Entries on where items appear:
* * * * * * * * *
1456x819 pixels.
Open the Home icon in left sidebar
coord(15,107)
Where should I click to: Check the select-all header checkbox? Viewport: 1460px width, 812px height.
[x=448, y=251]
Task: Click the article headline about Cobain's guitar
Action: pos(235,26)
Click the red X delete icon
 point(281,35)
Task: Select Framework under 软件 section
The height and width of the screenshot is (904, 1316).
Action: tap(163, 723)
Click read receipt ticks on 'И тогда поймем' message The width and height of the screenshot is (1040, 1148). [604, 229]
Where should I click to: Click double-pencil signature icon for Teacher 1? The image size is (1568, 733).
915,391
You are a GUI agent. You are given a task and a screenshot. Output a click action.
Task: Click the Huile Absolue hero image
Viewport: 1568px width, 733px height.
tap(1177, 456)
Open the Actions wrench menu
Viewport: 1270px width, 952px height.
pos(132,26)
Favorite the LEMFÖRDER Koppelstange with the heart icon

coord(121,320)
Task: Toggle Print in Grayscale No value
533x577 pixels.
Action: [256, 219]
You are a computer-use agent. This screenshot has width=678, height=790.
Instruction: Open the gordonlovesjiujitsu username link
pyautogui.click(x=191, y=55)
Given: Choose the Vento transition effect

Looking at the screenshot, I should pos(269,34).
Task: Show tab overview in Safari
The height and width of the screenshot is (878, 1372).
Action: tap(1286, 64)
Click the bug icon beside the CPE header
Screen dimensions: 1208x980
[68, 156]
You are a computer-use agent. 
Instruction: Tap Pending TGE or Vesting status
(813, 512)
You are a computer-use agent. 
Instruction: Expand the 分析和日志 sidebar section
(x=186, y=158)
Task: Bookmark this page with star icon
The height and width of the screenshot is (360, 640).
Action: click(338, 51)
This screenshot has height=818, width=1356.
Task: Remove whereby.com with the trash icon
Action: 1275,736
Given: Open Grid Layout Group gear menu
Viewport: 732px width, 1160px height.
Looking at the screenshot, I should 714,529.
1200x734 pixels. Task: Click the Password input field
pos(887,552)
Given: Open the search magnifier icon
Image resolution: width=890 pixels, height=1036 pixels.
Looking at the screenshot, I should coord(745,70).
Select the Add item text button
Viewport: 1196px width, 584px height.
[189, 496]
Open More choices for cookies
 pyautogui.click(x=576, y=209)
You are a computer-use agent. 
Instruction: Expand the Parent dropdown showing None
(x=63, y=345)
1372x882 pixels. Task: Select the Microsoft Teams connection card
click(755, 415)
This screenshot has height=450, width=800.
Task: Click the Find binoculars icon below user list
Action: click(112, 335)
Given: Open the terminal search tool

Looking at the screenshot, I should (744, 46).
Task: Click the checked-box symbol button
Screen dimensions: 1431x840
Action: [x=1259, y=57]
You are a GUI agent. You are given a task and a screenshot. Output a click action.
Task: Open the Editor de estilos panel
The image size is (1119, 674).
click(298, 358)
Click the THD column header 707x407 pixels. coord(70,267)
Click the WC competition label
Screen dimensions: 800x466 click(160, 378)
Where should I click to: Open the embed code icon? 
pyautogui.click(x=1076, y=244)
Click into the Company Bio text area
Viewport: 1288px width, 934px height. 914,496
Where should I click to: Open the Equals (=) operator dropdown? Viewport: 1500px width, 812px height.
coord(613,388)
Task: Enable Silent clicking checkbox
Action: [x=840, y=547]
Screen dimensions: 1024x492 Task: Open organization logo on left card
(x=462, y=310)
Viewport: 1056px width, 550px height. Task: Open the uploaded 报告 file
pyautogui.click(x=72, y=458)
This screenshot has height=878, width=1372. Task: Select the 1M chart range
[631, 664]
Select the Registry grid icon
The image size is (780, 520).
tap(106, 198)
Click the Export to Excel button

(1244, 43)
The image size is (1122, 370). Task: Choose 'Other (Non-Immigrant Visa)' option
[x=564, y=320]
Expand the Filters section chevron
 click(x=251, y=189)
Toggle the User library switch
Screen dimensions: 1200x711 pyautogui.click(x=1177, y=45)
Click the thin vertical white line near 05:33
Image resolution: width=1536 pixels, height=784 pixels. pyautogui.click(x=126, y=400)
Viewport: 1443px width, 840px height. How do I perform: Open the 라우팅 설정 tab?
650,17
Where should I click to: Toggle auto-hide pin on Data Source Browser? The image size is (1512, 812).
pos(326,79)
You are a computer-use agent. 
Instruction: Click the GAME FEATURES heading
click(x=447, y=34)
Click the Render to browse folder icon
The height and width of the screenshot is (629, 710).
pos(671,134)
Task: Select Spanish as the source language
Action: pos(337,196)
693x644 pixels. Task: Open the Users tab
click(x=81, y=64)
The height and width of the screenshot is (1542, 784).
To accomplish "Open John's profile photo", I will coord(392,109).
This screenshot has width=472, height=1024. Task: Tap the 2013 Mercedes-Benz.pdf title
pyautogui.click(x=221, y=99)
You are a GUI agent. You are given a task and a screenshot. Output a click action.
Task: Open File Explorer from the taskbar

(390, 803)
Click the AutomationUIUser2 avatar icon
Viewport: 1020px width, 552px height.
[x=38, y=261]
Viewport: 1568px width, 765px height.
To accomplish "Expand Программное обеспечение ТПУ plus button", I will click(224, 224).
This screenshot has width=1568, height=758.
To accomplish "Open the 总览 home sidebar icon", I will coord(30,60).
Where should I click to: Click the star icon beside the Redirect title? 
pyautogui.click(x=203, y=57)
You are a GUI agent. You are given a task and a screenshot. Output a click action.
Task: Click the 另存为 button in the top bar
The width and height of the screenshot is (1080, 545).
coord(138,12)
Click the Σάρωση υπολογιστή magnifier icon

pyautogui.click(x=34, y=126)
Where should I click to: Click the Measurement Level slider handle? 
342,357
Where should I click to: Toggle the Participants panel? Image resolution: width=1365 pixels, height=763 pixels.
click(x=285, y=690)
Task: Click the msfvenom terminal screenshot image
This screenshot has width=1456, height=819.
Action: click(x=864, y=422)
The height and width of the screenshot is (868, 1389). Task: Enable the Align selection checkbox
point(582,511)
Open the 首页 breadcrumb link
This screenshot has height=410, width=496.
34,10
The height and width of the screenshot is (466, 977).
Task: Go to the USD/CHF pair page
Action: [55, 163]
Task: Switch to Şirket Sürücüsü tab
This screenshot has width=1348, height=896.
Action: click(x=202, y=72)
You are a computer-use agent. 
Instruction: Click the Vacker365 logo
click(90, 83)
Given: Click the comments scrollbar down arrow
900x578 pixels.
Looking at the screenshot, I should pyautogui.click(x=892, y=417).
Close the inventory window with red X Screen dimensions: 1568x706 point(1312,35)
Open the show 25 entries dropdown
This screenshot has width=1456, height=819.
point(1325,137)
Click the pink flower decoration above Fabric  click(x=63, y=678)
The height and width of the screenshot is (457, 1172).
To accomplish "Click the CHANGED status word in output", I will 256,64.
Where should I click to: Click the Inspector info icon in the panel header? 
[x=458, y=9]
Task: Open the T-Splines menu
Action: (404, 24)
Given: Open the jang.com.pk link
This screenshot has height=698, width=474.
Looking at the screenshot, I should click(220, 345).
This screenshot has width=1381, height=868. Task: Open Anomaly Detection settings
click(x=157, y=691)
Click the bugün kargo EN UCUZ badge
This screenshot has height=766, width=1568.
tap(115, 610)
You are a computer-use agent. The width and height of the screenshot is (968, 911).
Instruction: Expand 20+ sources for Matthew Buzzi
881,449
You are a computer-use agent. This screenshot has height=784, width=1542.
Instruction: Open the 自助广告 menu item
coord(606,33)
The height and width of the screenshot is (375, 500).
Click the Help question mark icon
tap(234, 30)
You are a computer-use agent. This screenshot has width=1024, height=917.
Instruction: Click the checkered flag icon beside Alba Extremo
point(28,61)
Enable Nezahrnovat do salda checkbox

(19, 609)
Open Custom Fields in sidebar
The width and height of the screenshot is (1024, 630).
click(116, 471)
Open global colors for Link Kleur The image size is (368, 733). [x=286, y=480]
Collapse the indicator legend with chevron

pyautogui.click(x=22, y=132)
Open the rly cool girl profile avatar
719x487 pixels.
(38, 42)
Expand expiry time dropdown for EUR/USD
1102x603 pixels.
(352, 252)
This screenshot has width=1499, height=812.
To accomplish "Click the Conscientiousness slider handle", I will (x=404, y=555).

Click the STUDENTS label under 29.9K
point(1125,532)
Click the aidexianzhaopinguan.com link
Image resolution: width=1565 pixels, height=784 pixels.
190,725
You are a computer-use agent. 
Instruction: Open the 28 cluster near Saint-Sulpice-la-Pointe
* * * * * * * * *
▶ **Instruction**
Extract every line of the rows above that contains the string "dropdown". Case counts.

▶ **Solution below**
Instruction: Expand the Parent dropdown showing None
Where should I click to: Open the Equals (=) operator dropdown? Viewport: 1500px width, 812px height.
Open the show 25 entries dropdown
Expand expiry time dropdown for EUR/USD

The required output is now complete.